圖3 ZHQX1的YT板數(shù)據(jù)

3 討論

當(dāng)前絕大多數(shù)秸稈還是以簡(jiǎn)單的粉碎、壓成顆粒及青貯制作方式飼喂家畜。奶牛對(duì)簡(jiǎn)單加工玉米秸稈中的干物質(zhì)（DM）表觀消化率為63.38%，中性洗滌纖維（NDF）表觀消化率為62.06%，酸性洗滌纖維（ADF）表觀消化率為50.36%（徐學(xué)博等，2015）。肉牛對(duì)簡(jiǎn)單粉碎小麥秸稈中的中性洗滌纖維表觀消化率為56.87%，酸性洗滌纖維表觀消化率為49.04%（李振，2013）。即秸稈飼料飼喂當(dāng)中，至少有近37%的干物質(zhì)、38%～46%的中性洗滌纖維、49%～51%酸性洗滌纖維經(jīng)糞便流失掉。在中國(guó)玉米種植面積較大、產(chǎn)量多，會(huì)產(chǎn)生大批玉米秸稈，而其中只有20%的玉米秸稈被有效加工（劉東等，2018）。所以，攻克秸稈飼料消化利用率的關(guān)鍵技術(shù)是解決我區(qū)畜牧業(yè)生產(chǎn)中粗飼料資源不足和利用率低，降低養(yǎng)殖成本，提高牛、羊飼養(yǎng)數(shù)量和養(yǎng)殖經(jīng)濟(jì)效益的有效途徑。
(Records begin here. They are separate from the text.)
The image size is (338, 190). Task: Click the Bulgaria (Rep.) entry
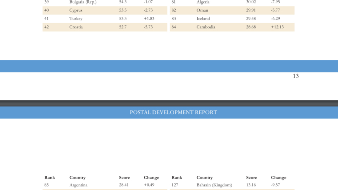(83, 2)
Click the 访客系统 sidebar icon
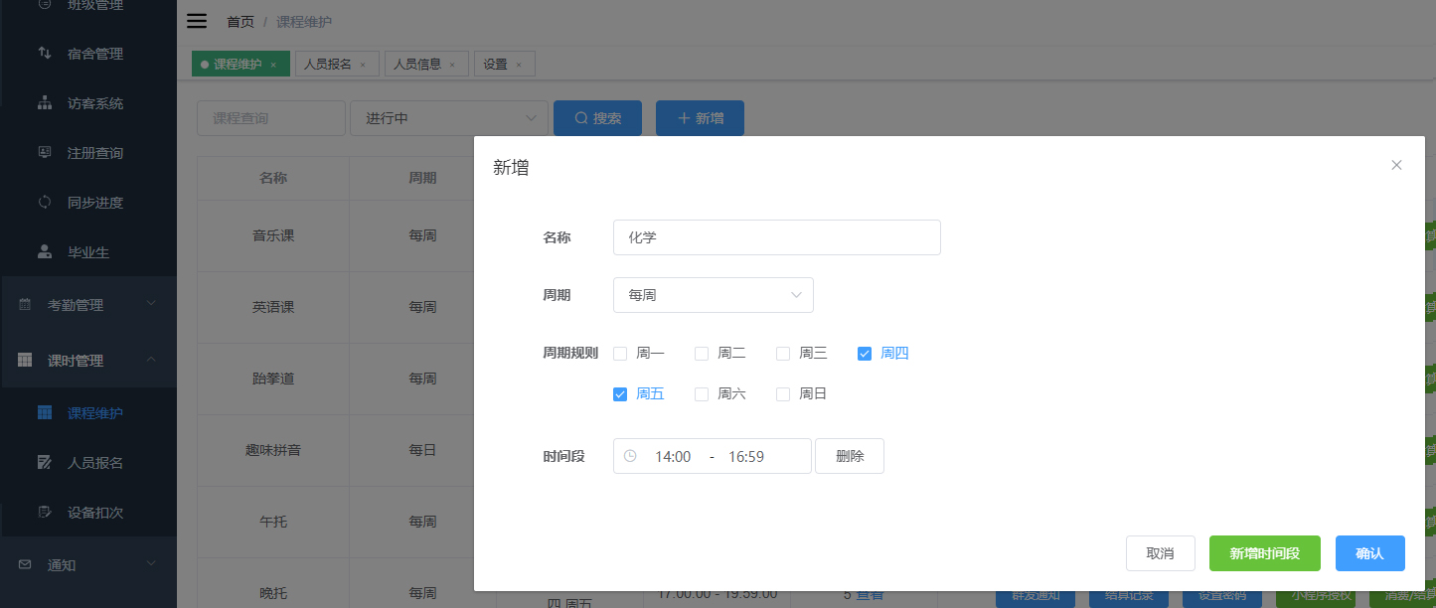 [44, 102]
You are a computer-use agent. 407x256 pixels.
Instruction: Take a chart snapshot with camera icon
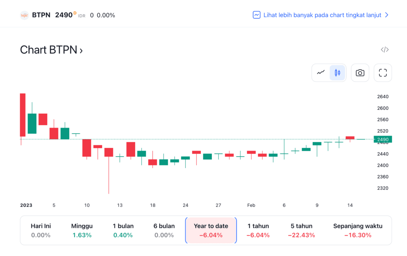360,73
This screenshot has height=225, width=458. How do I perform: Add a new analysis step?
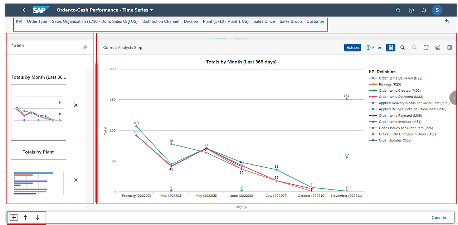[14, 217]
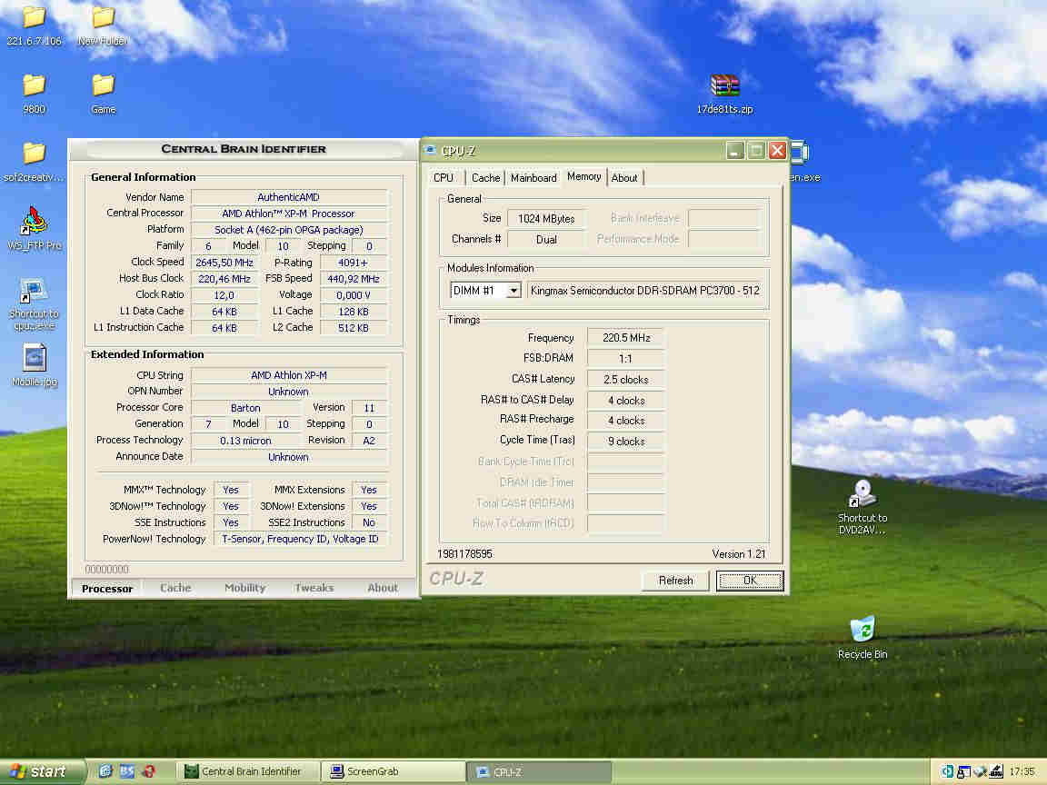Open the WS_FTP Pro desktop shortcut

coord(34,223)
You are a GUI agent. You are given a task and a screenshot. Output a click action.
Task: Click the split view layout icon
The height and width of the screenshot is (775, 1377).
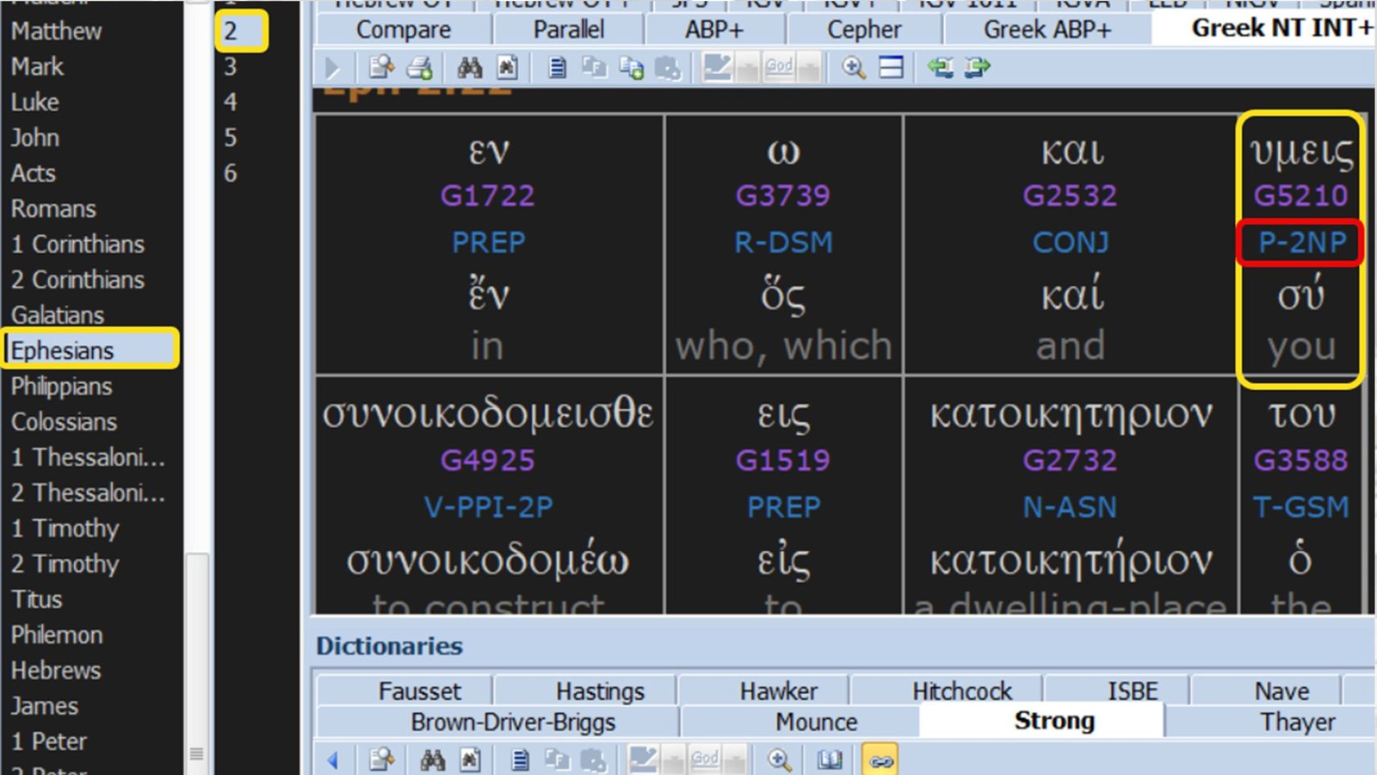891,67
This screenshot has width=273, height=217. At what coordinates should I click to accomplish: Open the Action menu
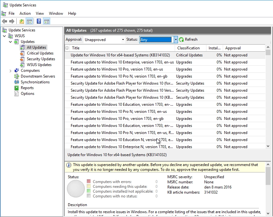point(25,13)
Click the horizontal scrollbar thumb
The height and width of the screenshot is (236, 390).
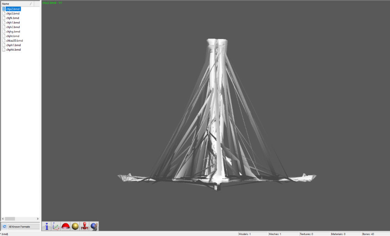10,219
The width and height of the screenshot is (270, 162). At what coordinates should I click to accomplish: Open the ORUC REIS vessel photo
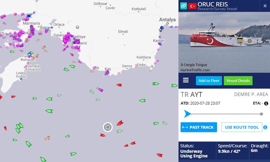tap(224, 42)
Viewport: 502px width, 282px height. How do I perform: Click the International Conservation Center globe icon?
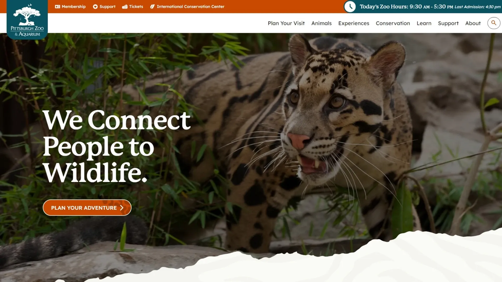click(x=153, y=7)
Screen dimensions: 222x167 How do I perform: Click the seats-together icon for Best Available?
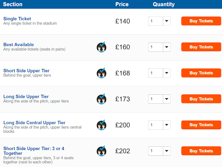coord(101,47)
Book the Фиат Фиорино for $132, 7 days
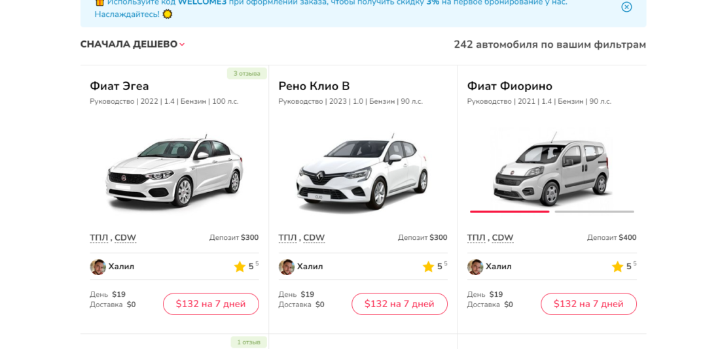Image resolution: width=720 pixels, height=349 pixels. (588, 304)
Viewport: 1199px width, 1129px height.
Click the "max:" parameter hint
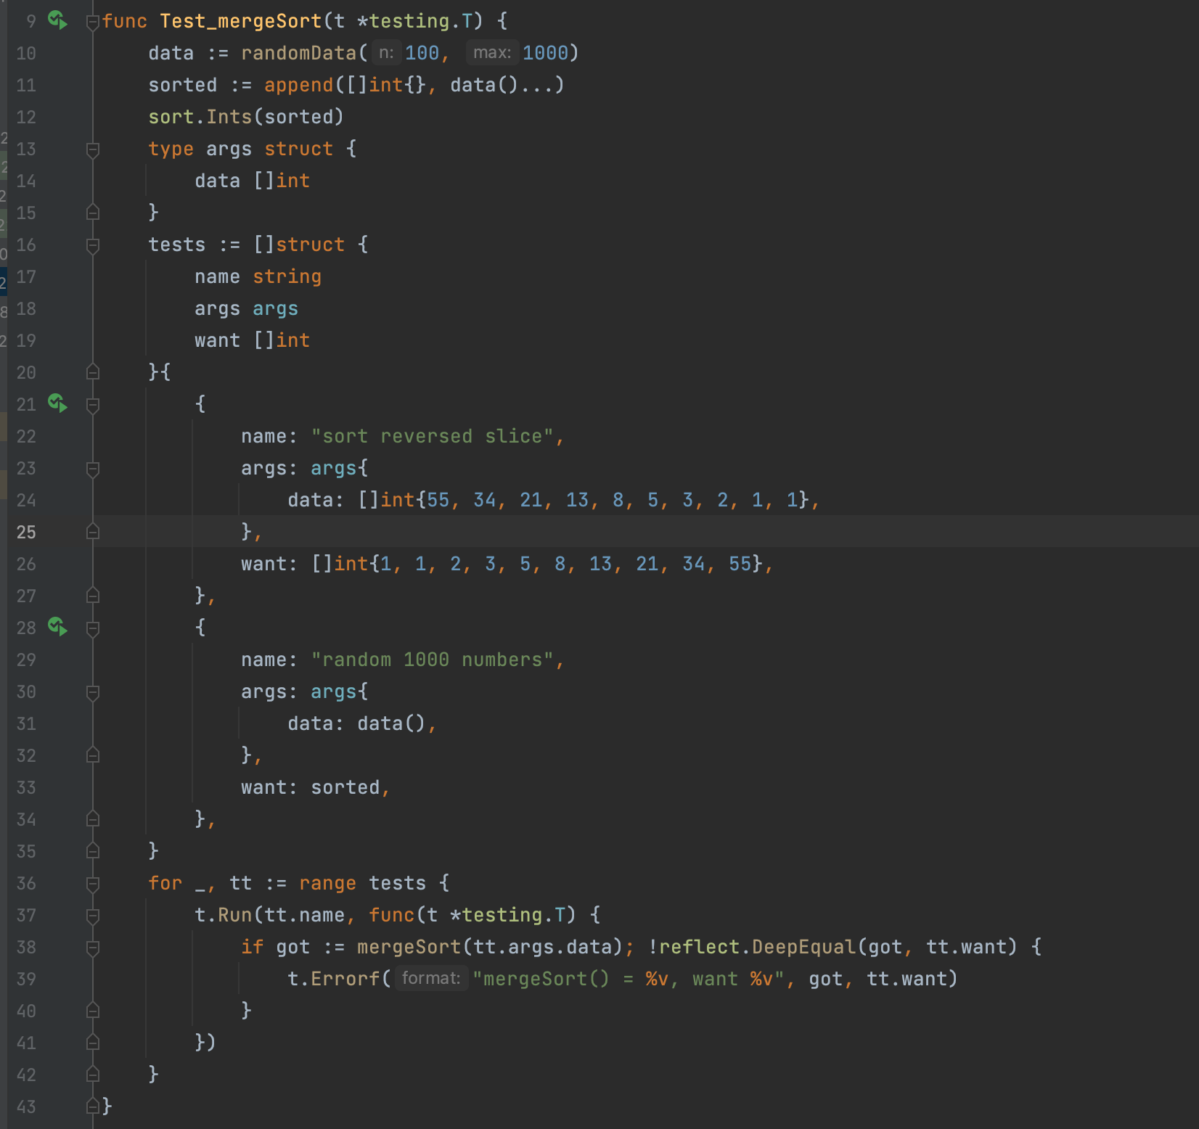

白腐真菌能高效并選擇性降解木質(zhì)素。已知白腐真菌分泌幾種與木質(zhì)素降解相關(guān)的酶，即木質(zhì)素過氧化物酶（LiP）、漆酶（Lac）、錳過氧化物酶（MnP）、多功能過氧化物酶（Heinfling等，1998）和多種輔助酶。多數(shù)分泌1～2種降解木質(zhì)素的酶（Trap等，2013；Zyani等，2009），也有少部分白腐菌可分泌3種降解木質(zhì)素的酶，說(shuō)明降解木質(zhì)素并非4種酶都參與（Wei Wang等，2015）。研究表明，這幾種木質(zhì)素降解酶的降解機(jī)制是均能與低分子質(zhì)量中介體共同作用，產(chǎn)生具有攻擊木質(zhì)素結(jié)構(gòu)的中間產(chǎn)物，引起木質(zhì)素氧化反應(yīng)，從而導(dǎo)致木質(zhì)素的降解（池玉杰等，2007）。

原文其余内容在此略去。